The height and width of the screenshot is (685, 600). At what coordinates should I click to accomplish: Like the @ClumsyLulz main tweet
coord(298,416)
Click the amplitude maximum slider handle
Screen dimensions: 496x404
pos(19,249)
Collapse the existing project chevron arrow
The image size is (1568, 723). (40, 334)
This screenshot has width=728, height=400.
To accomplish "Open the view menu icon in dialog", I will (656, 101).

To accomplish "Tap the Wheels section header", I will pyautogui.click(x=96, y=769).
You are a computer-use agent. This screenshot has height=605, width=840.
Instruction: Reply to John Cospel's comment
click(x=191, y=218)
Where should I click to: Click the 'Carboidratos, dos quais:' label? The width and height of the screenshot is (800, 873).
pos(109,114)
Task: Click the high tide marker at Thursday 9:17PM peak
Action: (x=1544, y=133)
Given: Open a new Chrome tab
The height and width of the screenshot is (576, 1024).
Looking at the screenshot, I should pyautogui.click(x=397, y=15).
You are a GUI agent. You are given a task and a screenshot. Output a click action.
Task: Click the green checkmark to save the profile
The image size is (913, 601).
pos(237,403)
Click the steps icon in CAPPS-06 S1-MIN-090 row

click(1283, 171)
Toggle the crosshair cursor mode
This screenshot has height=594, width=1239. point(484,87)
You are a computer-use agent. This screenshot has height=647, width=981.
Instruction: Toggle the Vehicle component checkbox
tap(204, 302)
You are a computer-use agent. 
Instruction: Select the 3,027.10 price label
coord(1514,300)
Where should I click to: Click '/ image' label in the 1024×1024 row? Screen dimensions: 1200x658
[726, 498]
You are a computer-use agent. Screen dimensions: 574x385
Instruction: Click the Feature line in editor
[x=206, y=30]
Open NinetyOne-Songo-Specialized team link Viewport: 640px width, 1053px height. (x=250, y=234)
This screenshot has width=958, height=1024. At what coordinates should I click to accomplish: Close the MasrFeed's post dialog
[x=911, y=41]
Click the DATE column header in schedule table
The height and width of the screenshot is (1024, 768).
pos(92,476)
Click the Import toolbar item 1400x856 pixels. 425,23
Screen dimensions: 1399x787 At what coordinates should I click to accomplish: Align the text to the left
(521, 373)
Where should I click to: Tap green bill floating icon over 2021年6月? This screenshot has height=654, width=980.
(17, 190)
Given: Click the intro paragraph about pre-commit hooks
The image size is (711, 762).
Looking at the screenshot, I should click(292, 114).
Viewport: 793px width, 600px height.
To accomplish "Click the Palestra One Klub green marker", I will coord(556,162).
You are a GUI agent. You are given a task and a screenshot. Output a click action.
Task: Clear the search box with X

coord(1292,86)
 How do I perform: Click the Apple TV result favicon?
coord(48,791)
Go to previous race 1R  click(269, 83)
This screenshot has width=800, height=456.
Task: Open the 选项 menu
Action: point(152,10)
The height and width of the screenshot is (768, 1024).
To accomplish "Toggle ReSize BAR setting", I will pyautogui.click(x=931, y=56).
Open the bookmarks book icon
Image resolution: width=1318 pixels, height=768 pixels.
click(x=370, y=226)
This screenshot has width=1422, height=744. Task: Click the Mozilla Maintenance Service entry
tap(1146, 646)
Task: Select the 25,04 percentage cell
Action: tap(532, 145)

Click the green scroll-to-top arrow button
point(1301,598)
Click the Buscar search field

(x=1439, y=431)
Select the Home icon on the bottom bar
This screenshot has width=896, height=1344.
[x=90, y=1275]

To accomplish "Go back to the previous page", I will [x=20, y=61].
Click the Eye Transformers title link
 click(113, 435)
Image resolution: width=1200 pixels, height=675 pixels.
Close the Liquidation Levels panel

*Work task*. Lines containing the word "header" must be found in the data above and copied.

*Expected output*.
To accomplish "Tap the Wheels section header", I will pyautogui.click(x=96, y=769).
Click the DATE column header in schedule table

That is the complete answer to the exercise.